Oh, not telling him before he gets home? Possibly more forgivable. He'll scold you, but he may be persuaded by the logic of "Well, there wasn't anything you could do, and you would have just worried."
edit: Though that didn't really work when Hubby had a heart attack. But that's a whole different level of "Eh, it's nothing."
If it were me on the other side, who is a perennial worrier, I would still be super pissed if I wasn't told.
yeah...i am torn. i mean...6 days with horrid ex AND worry?
ur right. calling now. dammit.
ur right. calling now. dammit.
You can lie to him about how you got hurt! You can say you were saving a rare Medieval manuscript from a dumpster and somebody dropped the lid on you. He'd believe that.

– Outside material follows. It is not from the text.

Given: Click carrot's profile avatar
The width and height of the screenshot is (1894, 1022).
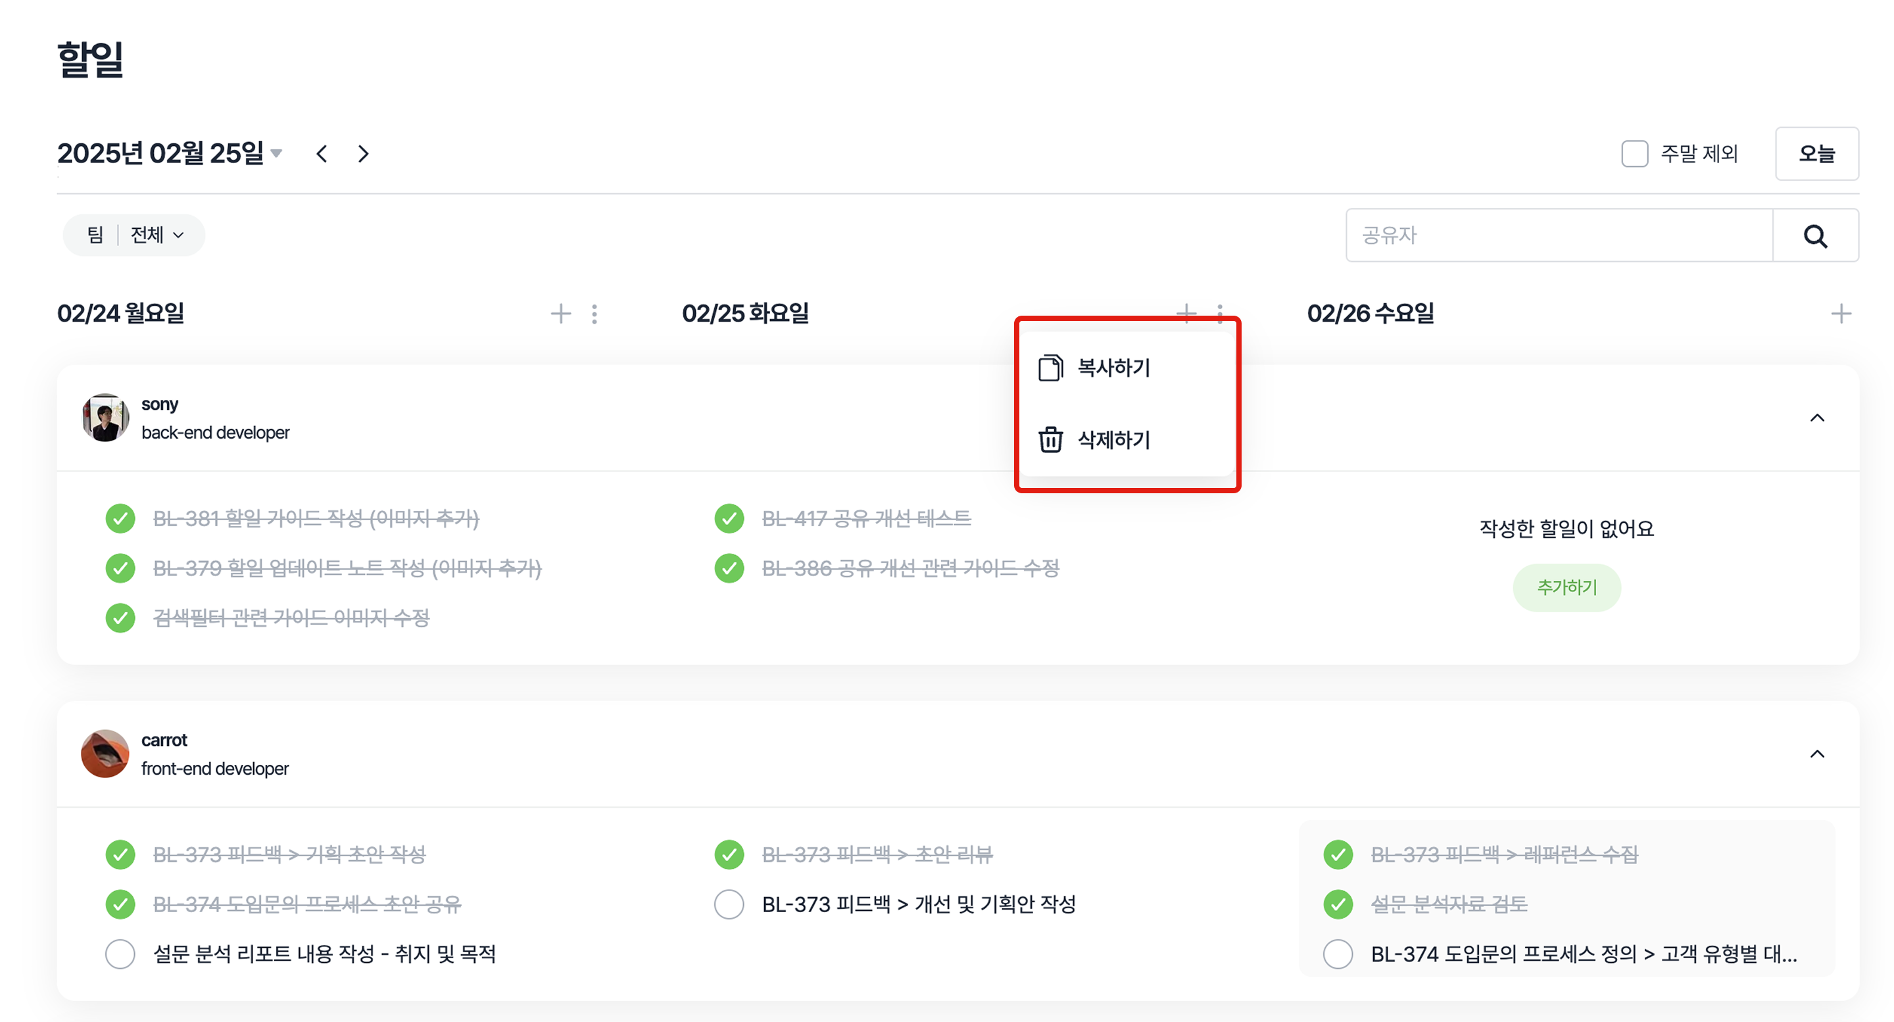Looking at the screenshot, I should tap(105, 754).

curses! already told truth!
did tell him to tell story of how i slept in and drove 70 miles with broken arm, to instill fear of my badassery in ex.

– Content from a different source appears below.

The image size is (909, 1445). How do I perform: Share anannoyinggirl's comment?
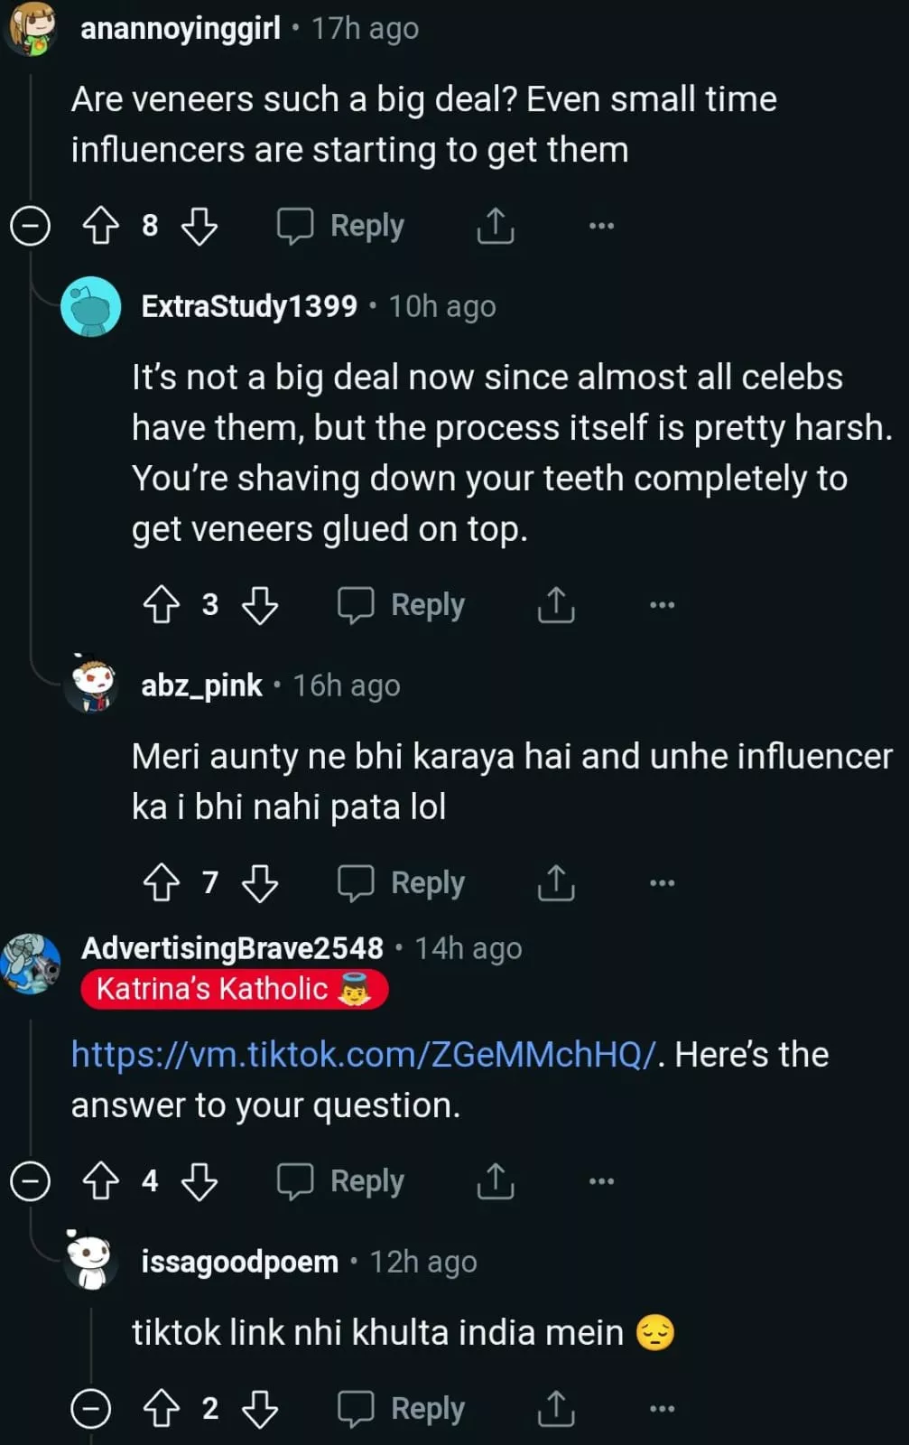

did tell him to tell story of how i slept in and drove 70 miles with broken arm, to instill fear of my badassery in ex.
Good on you, making use of every strategic advantage you have. (And yes, I am happily smirking right now.)

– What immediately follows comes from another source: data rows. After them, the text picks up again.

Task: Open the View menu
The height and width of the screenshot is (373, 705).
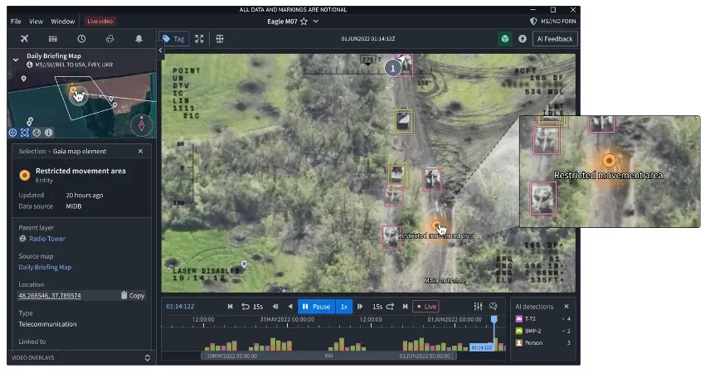Action: coord(36,21)
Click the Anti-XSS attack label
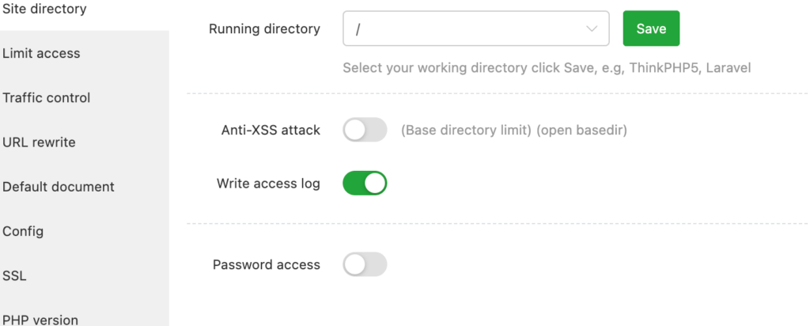 point(271,131)
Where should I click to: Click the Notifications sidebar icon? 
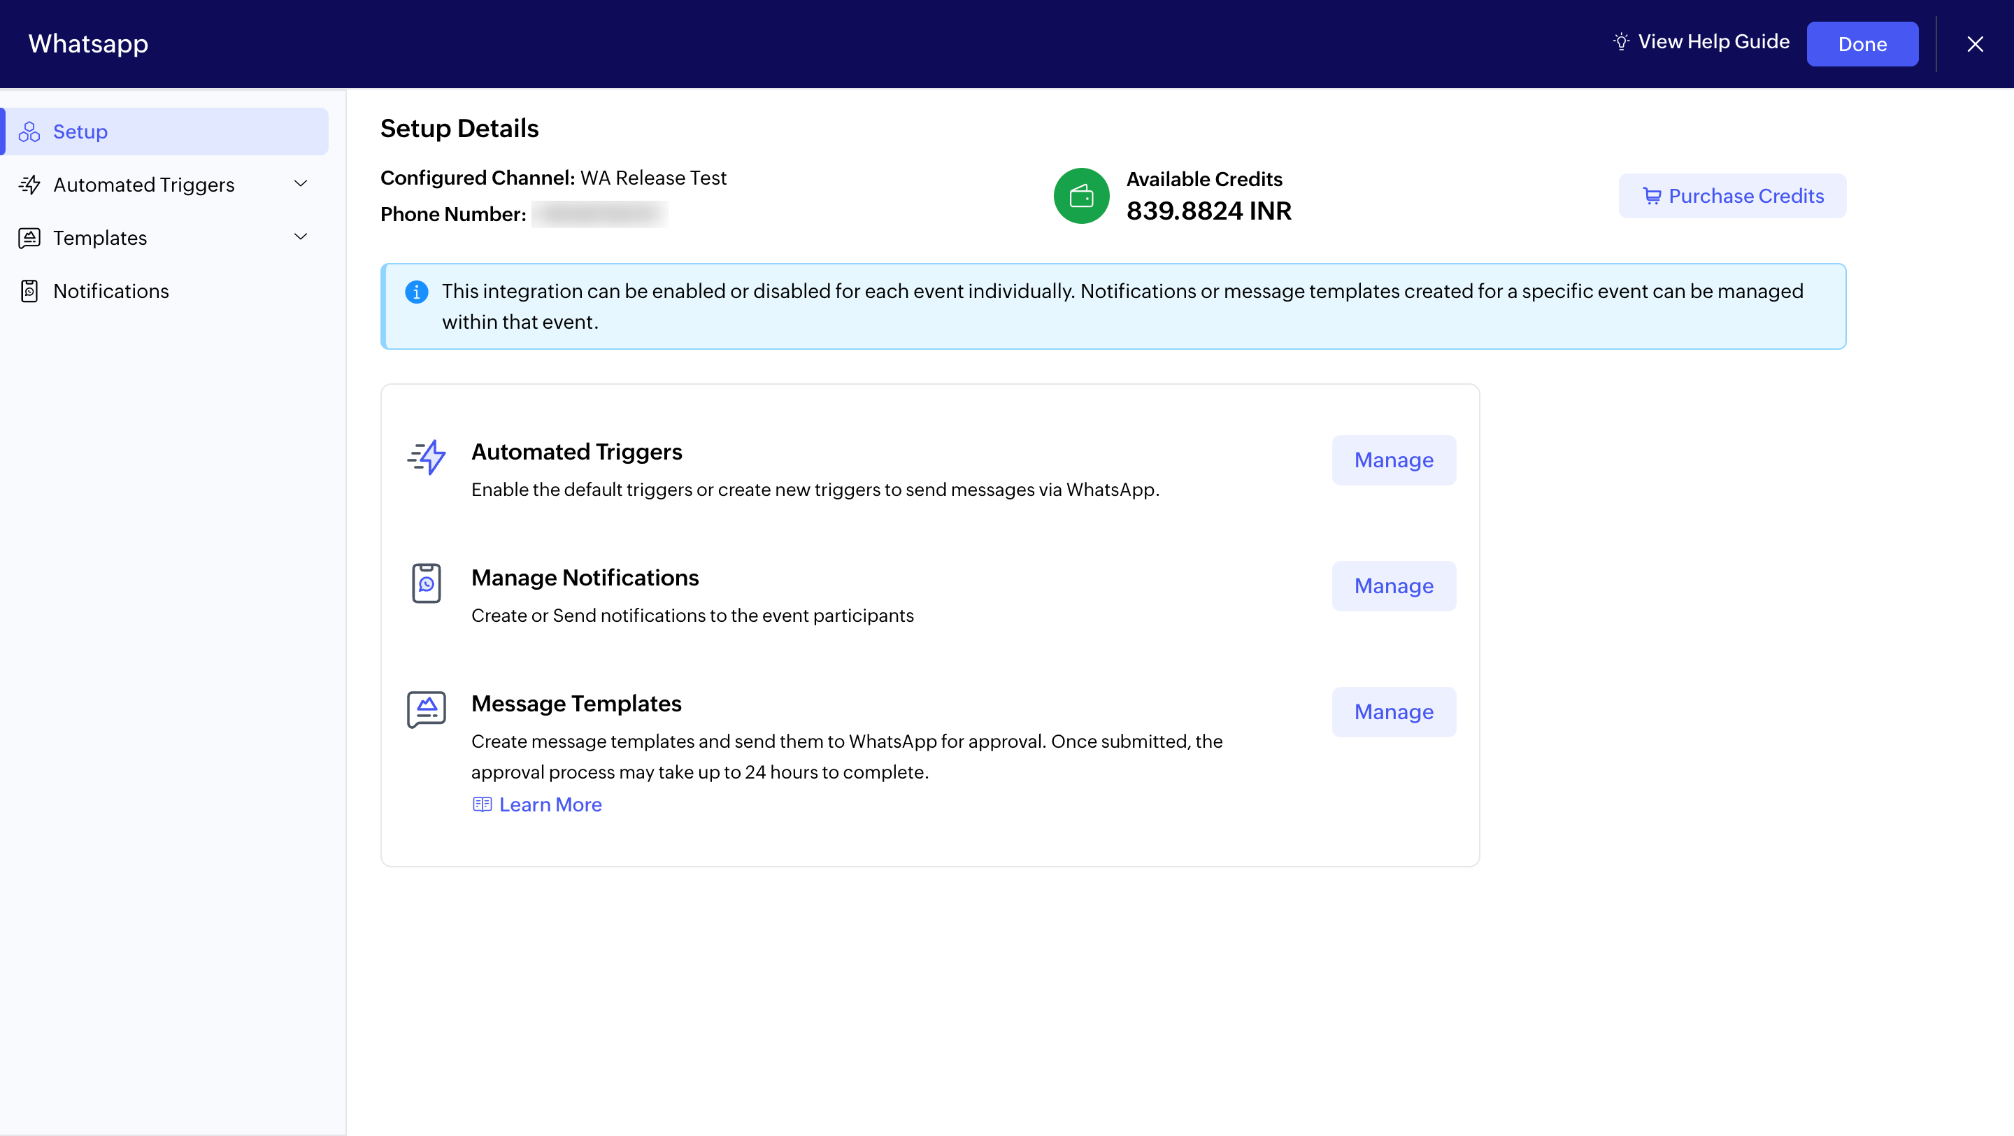(x=29, y=291)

did tell him to tell story of how i slept in and drove 70 miles with broken arm, to instill fear of my badassery in ex.
I'm sorry, Erin, but I can't award you badass points for waving your arms around and falling over and breaking a limb. I didn't take my broken elbow in for a week; that didn't make me a badass. It meant I was stupid.
We can't just go around handing these badass points around willy nilly. It demeans all the real badasses.
dude, i accept my dipshittery! she dont have to know...
Hey, Jilli, did I miss the sock hair report? How did it turn out?